Les hommes recherchent les femmes belles parce que, pour les motifs vus ci-dessus, celles-ci constituent des signes de réussite sociale. Le succès d’un homme est notoirement évalué par l’attractivité de la femme ou des femmes qui l’accompagnent. L’homme au bras d’une jolie jeune femme peut être plus laid ou plus vieux ; mais son trophée parlera pour lui, et signifiera à tous – rivaux masculins ou proies féminines en puissance – qu’il est un homme à succès. Mieux (ou pire) : plus son physique et son âge paraîtront en décalage avec la jeunesse et la beauté de son accompagnatrice, plus ses traits charismatiques de leader s’en trouveront soulignés, puisque c’est précisément, comprendra tout un chacun, grâce à des attraits non plastiques qu’il a pu séduire cette femme – demandez à Donald Trump. Or de telles compétences relèvent nécessairement du statut social.
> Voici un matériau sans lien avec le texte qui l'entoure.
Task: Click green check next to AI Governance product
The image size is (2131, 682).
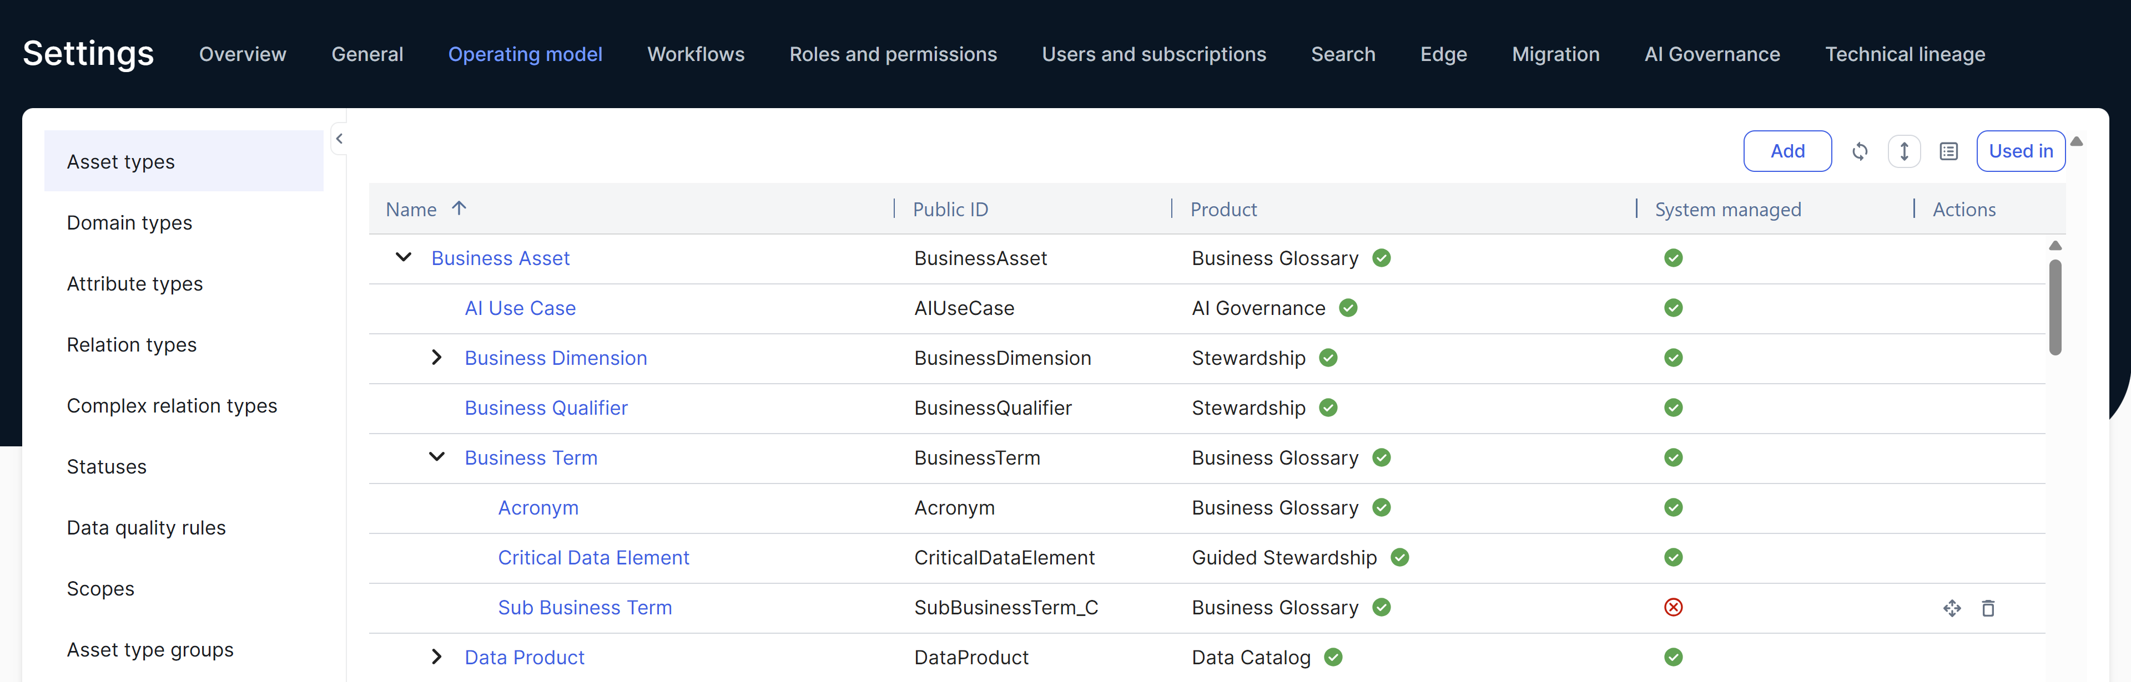Action: 1348,308
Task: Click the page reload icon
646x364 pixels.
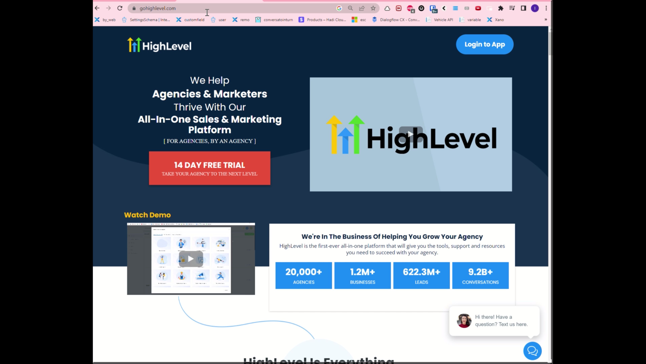Action: tap(120, 8)
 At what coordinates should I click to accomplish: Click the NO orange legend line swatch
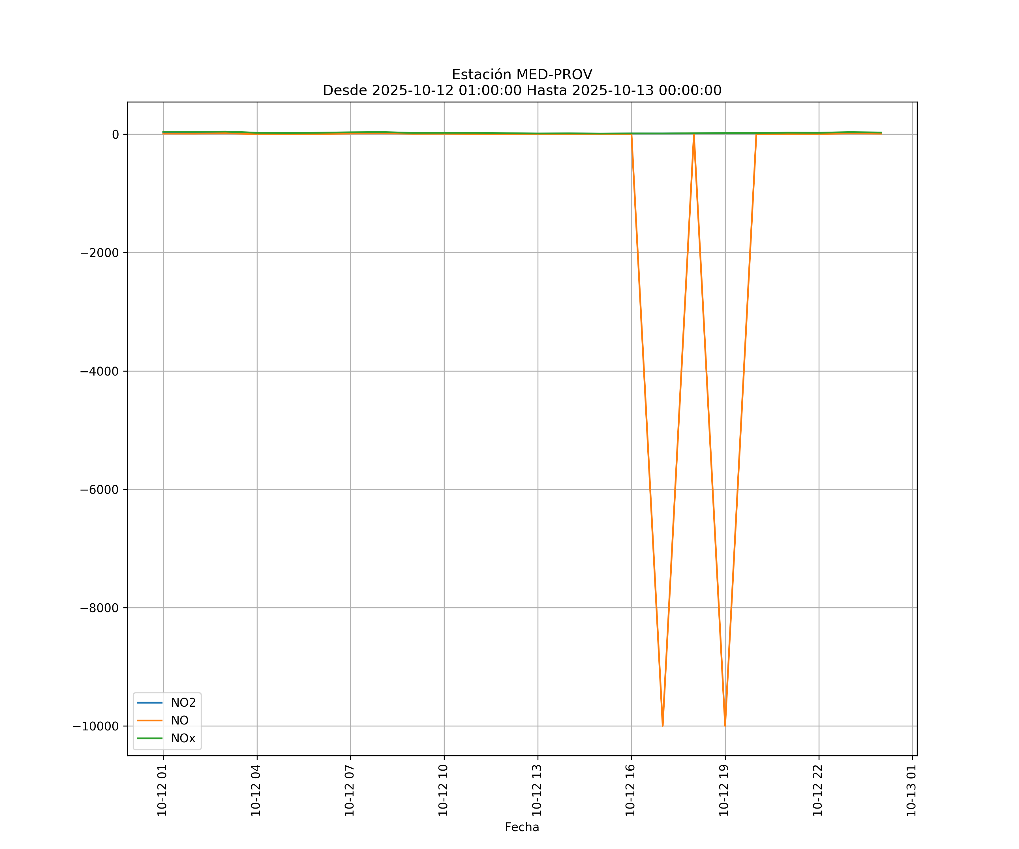tap(150, 720)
C’est la raison pour laquelle le sugar daddy lambda est généralement décomplexé sur le sujet, et n’aura guère de problème à promener ses conquêtes ni à assumer un passé de séduction ; les critiques qu’il encaissera seront aisément interprétées par son ego en marques de jalousie et d’envie, dont il nourrira sa propre satisfaction.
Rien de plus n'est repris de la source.